Spreads / Spreads.LMDB

Low-level zero-overhead and the fastest LMDB .NET wrapper with some additional native methods useful for Spreads
http://docs.dataspreads.io/spreads/libs/lmdb/api/README.html
Mozilla Public License 2.0
80 stars 9 forks source link

Why no DirectBuffer overloads for PutAsync() ? #41

Closed BernMcCarty closed 4 years ago

BernMcCarty commented 4 years ago

And a follow-up question is: If I use Put() (not PutAsync) and I am using disableAsync: false in my environment, will the Put() go through the blocking queue as with PutAsync()?

I am using async/await and also using DirectBuffer and Put() and I get random crashes. All of the Spans under my DirectBuffers are on the stack so they are unaffected by GC. Version="2020.0.114"

buybackoff commented 4 years ago

I noticed that PutAsync is just Task.Run over Put and it should not be that way. Obviously this doesn't use the blocking queue. This method should not exists.

Do you really need background writes? I was thinking to remove this all together because the performance is not great, it's very hard to avoid allocations in that case. Or it will require quite complex rewrite as mentioned in #31.

I am using async/await and also using DirectBuffer and Put() and I get random crashes.

If a write transaction starts on one thread and then jumps to another thread due to async/await - that is not supported by LMDB.

All of the Spans under my DirectBuffers are on the stack so they are unaffected by GC.

Do you use stackalloc and your memory is on the stack, or only DirectBuffers are on the stack?

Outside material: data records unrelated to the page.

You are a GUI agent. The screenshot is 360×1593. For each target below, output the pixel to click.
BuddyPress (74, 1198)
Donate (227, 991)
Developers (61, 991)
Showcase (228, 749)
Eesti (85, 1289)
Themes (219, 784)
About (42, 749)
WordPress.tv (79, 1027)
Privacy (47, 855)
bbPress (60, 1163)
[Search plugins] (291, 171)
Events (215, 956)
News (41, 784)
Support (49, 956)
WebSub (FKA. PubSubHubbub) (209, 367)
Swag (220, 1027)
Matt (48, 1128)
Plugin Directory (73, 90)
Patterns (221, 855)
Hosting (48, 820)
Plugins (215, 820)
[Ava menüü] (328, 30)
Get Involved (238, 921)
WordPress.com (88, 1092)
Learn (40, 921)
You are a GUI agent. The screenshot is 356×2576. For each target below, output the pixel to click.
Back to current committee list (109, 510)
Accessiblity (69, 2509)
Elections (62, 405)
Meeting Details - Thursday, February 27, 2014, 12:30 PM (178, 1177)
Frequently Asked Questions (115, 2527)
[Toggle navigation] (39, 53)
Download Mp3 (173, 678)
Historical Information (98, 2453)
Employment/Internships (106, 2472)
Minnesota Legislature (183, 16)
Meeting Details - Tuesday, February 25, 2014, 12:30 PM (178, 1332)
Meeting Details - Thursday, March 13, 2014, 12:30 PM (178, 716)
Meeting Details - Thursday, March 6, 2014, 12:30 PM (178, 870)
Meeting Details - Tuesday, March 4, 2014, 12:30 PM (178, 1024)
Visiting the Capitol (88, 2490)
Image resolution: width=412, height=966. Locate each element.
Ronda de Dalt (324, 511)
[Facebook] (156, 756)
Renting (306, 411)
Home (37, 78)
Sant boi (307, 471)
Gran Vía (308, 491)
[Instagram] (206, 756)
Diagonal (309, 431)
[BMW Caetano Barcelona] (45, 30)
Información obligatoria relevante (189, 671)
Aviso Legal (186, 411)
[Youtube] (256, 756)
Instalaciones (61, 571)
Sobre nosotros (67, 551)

BernMcCarty commented 4 years ago

I found my problem. I was so focused on my values that I forget about my Int64 keys. Once I placed the key bytes on the stack too everything started working. Now everything is really on the stack as I had claimed. I am using async/await only to enable me to fetch the next batch of data from mongo while I am putting the current batch into LMDB, but I am doing everything sync on the LMDB part and I just do one transaction per batch and it is working fine. I would like to understand your support for async better though (if you are going to keep going with it).

buybackoff commented 4 years ago

but I am doing everything sync on the LMDB part

Then you do not need background thread with the queue and async support from this library. That async support is needed if you use C# async/await inside a write transaction and the code inside such transaction could jump threads. I did that support "because I could", but in reality it's a very bad practice to keep LMDB transactions longer than needed, because this doesn't allow LMDB to reuse pages. And for single writer it is also useless.

So the crucial thing is to always do LMDB write transactions in one thread. In that case you are fine and should not care on which particular thread it's happening. Just do not jump threads inside transactions. Other than async/await this also applies to any blocking calls such as WaitHandles or locks.

Read transactions could span threads because MDB_NOTLS is forced in this (Spreads) library, as is mentioned in the readme.